Task details =
The reply should hold nothing except the lines from the one with "Select the 激活 (Activate) tool icon" through the end of the entries, duplicated exactly and with no pictures.

Source data =

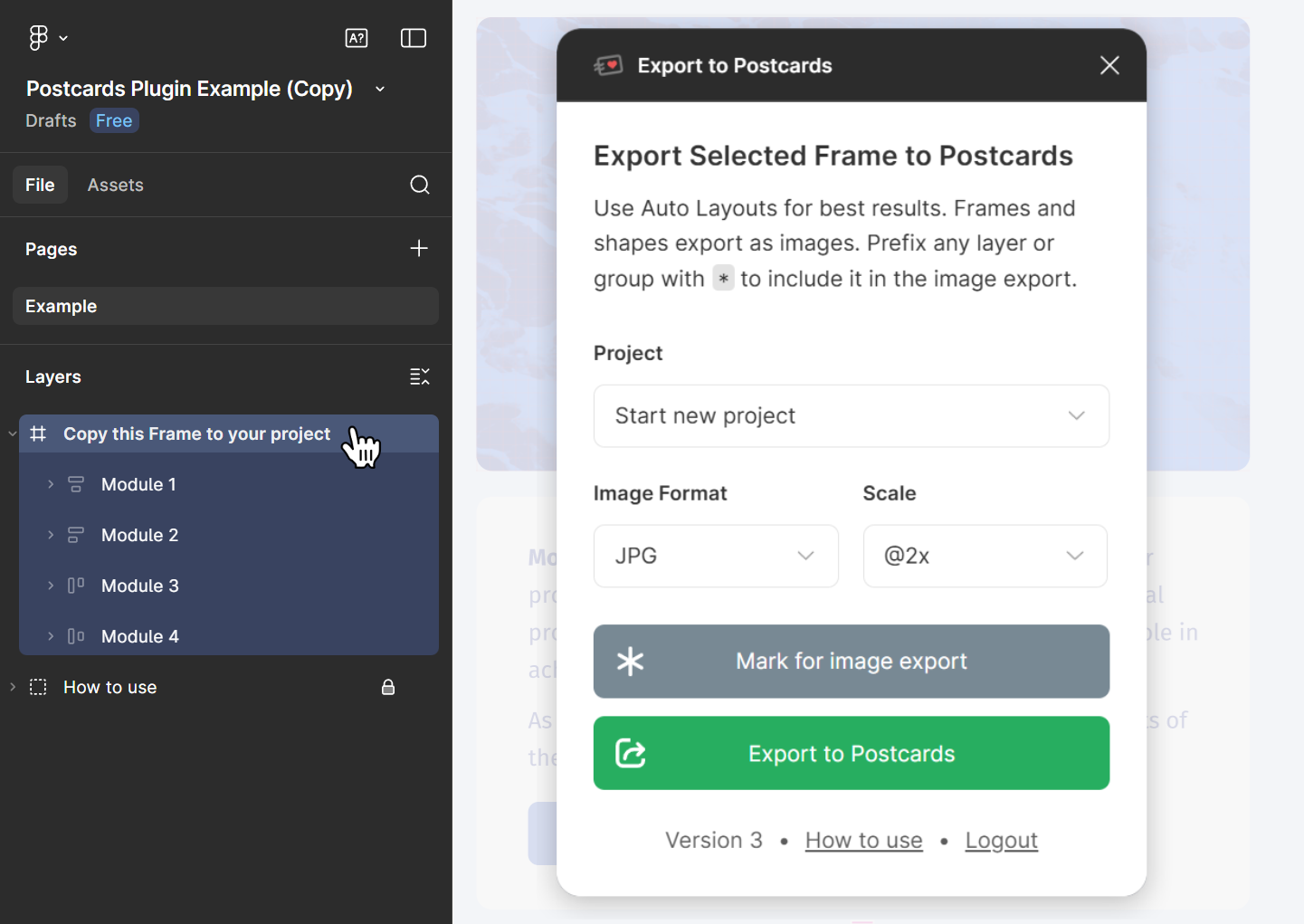Expand the Module 1 layer

(x=51, y=485)

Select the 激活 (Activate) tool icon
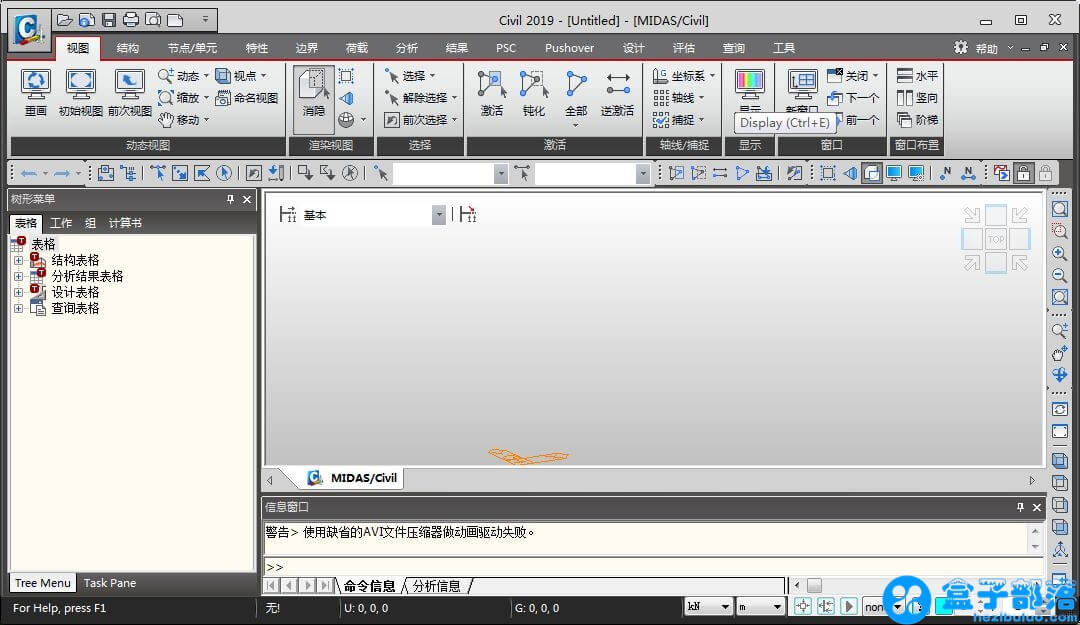pos(491,93)
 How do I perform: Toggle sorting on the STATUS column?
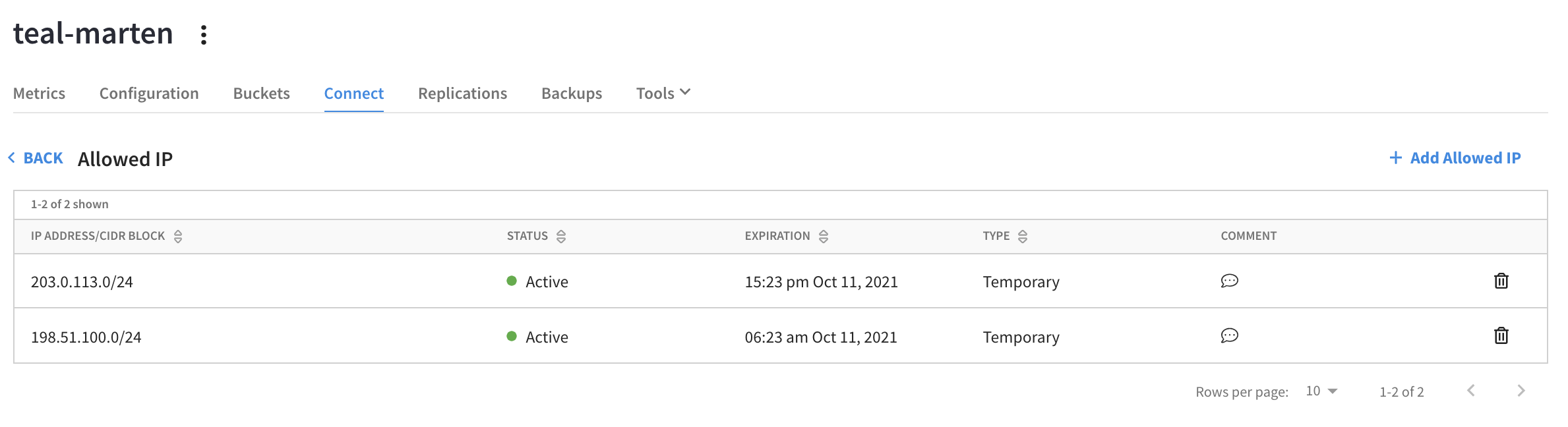tap(561, 236)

Answer area =
Select the 激活 (Activate) tool icon
pos(491,93)
 How do I perform: Toggle sorting on the STATUS column?
tap(561, 236)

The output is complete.